▶ _DESCRIPTION OF THE TASK_
Please provide the entries below again, word for word.

——————

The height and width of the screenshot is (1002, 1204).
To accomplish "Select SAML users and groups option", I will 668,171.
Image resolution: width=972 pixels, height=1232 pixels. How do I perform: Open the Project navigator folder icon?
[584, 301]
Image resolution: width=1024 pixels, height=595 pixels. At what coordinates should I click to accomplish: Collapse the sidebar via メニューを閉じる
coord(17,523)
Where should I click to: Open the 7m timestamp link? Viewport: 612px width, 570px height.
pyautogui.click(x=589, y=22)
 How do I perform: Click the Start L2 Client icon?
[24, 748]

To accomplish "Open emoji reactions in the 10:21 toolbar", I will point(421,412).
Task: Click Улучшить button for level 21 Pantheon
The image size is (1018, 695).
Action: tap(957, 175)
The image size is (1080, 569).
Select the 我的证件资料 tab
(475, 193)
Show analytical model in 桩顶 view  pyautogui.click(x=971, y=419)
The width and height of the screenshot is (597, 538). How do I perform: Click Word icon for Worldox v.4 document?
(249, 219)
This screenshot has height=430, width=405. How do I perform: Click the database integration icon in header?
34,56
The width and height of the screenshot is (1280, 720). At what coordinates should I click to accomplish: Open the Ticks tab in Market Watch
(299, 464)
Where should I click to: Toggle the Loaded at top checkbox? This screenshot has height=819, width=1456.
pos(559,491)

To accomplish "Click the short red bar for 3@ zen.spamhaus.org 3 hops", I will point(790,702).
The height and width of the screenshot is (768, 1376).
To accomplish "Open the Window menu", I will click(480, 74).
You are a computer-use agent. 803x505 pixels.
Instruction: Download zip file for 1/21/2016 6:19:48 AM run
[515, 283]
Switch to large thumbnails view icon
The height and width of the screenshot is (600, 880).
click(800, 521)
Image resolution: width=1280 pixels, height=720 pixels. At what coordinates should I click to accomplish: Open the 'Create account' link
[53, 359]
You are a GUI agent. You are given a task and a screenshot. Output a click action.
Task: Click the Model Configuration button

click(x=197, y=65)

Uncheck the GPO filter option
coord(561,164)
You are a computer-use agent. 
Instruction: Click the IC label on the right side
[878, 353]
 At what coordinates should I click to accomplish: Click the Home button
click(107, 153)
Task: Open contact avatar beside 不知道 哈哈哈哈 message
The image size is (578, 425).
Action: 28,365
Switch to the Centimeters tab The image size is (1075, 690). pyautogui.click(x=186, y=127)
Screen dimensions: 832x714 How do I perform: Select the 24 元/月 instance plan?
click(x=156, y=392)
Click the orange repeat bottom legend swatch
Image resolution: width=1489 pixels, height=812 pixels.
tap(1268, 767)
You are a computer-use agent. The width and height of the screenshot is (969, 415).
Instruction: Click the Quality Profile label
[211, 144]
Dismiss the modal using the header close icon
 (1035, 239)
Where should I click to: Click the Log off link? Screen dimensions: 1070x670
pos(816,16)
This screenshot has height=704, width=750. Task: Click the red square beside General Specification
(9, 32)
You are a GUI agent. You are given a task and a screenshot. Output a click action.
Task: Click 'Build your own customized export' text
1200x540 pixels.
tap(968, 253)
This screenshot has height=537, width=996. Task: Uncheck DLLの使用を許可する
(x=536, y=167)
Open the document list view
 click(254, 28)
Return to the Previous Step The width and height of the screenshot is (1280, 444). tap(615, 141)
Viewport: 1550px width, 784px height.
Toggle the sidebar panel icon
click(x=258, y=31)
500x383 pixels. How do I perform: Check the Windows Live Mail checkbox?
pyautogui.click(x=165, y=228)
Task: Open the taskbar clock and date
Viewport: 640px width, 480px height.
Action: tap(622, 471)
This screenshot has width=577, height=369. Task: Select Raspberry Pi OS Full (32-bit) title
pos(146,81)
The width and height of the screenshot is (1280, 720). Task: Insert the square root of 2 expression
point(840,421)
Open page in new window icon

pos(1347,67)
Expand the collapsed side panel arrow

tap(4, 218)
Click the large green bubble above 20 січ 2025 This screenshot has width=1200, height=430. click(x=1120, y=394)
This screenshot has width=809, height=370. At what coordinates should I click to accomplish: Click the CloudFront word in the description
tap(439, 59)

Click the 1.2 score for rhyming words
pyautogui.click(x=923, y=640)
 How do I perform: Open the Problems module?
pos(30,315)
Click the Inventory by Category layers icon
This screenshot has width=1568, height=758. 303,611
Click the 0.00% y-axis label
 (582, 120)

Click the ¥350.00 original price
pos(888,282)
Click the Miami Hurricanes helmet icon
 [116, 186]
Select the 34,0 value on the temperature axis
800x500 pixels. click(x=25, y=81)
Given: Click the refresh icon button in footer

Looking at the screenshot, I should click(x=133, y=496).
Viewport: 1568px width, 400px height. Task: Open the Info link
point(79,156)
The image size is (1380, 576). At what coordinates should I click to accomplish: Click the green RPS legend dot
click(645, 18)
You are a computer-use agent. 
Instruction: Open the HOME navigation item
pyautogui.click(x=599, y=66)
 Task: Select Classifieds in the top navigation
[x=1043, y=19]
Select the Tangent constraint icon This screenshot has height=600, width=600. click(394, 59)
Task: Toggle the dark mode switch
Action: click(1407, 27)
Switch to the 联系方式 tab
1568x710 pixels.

——————

▶ _RESPONSE TO THE EXERCISE_
The height and width of the screenshot is (1002, 1204).
To accomplish "Select SAML users and groups option", I will 668,171.
Image resolution: width=972 pixels, height=1232 pixels. How do I perform: Open the Project navigator folder icon?
[584, 301]
Image resolution: width=1024 pixels, height=595 pixels. At what coordinates should I click to accomplish: Collapse the sidebar via メニューを閉じる
coord(17,523)
Where should I click to: Open the 7m timestamp link? Viewport: 612px width, 570px height.
pyautogui.click(x=589, y=22)
 How do I perform: Click the Start L2 Client icon?
[24, 748]

To accomplish "Open emoji reactions in the 10:21 toolbar", I will point(421,412).
Task: Click Улучшить button for level 21 Pantheon
The image size is (1018, 695).
Action: tap(957, 175)
The image size is (1080, 569).
Select the 我的证件资料 tab
(475, 193)
Show analytical model in 桩顶 view  pyautogui.click(x=971, y=419)
The width and height of the screenshot is (597, 538). How do I perform: Click Word icon for Worldox v.4 document?
(249, 219)
This screenshot has height=430, width=405. How do I perform: Click the database integration icon in header?
34,56
The width and height of the screenshot is (1280, 720). At what coordinates should I click to accomplish: Open the Ticks tab in Market Watch
(299, 464)
Where should I click to: Toggle the Loaded at top checkbox? This screenshot has height=819, width=1456.
pos(559,491)

To accomplish "Click the short red bar for 3@ zen.spamhaus.org 3 hops", I will point(790,702).
The height and width of the screenshot is (768, 1376).
To accomplish "Open the Window menu", I will click(480, 74).
You are a computer-use agent. 803x505 pixels.
Instruction: Download zip file for 1/21/2016 6:19:48 AM run
[515, 283]
Switch to large thumbnails view icon
The height and width of the screenshot is (600, 880).
click(800, 521)
Image resolution: width=1280 pixels, height=720 pixels. At what coordinates should I click to accomplish: Open the 'Create account' link
[53, 359]
You are a GUI agent. You are given a task and a screenshot. Output a click action.
Task: Click the Model Configuration button

click(x=197, y=65)

Uncheck the GPO filter option
coord(561,164)
You are a computer-use agent. 
Instruction: Click the IC label on the right side
[878, 353]
 At what coordinates should I click to accomplish: Click the Home button
click(107, 153)
Task: Open contact avatar beside 不知道 哈哈哈哈 message
The image size is (578, 425).
Action: 28,365
Switch to the Centimeters tab The image size is (1075, 690). pyautogui.click(x=186, y=127)
Screen dimensions: 832x714 How do I perform: Select the 24 元/月 instance plan?
click(x=156, y=392)
Click the orange repeat bottom legend swatch
Image resolution: width=1489 pixels, height=812 pixels.
tap(1268, 767)
You are a computer-use agent. The width and height of the screenshot is (969, 415).
Instruction: Click the Quality Profile label
[211, 144]
Dismiss the modal using the header close icon
 (1035, 239)
Where should I click to: Click the Log off link? Screen dimensions: 1070x670
pos(816,16)
This screenshot has height=704, width=750. Task: Click the red square beside General Specification
(9, 32)
You are a GUI agent. You are given a task and a screenshot. Output a click action.
Task: Click 'Build your own customized export' text
1200x540 pixels.
tap(968, 253)
This screenshot has height=537, width=996. Task: Uncheck DLLの使用を許可する
(x=536, y=167)
Open the document list view
 click(254, 28)
Return to the Previous Step The width and height of the screenshot is (1280, 444). tap(615, 141)
Viewport: 1550px width, 784px height.
Toggle the sidebar panel icon
click(x=258, y=31)
500x383 pixels. How do I perform: Check the Windows Live Mail checkbox?
pyautogui.click(x=165, y=228)
Task: Open the taskbar clock and date
Viewport: 640px width, 480px height.
Action: tap(622, 471)
This screenshot has width=577, height=369. Task: Select Raspberry Pi OS Full (32-bit) title
pos(146,81)
The width and height of the screenshot is (1280, 720). Task: Insert the square root of 2 expression
point(840,421)
Open page in new window icon

pos(1347,67)
Expand the collapsed side panel arrow

tap(4, 218)
Click the large green bubble above 20 січ 2025 This screenshot has width=1200, height=430. click(x=1120, y=394)
This screenshot has width=809, height=370. At what coordinates should I click to accomplish: Click the CloudFront word in the description
tap(439, 59)

Click the 1.2 score for rhyming words
pyautogui.click(x=923, y=640)
 How do I perform: Open the Problems module?
pos(30,315)
Click the Inventory by Category layers icon
This screenshot has width=1568, height=758. 303,611
Click the 0.00% y-axis label
 (582, 120)

Click the ¥350.00 original price
pos(888,282)
Click the Miami Hurricanes helmet icon
 [116, 186]
Select the 34,0 value on the temperature axis
800x500 pixels. click(x=25, y=81)
Given: Click the refresh icon button in footer

Looking at the screenshot, I should click(x=133, y=496).
Viewport: 1568px width, 400px height. Task: Open the Info link
point(79,156)
The image size is (1380, 576). At what coordinates should I click to accomplish: Click the green RPS legend dot
click(645, 18)
You are a computer-use agent. 
Instruction: Open the HOME navigation item
pyautogui.click(x=599, y=66)
 Task: Select Classifieds in the top navigation
[x=1043, y=19]
Select the Tangent constraint icon This screenshot has height=600, width=600. click(394, 59)
Task: Toggle the dark mode switch
Action: click(1407, 27)
Switch to the 联系方式 tab
1568x710 pixels.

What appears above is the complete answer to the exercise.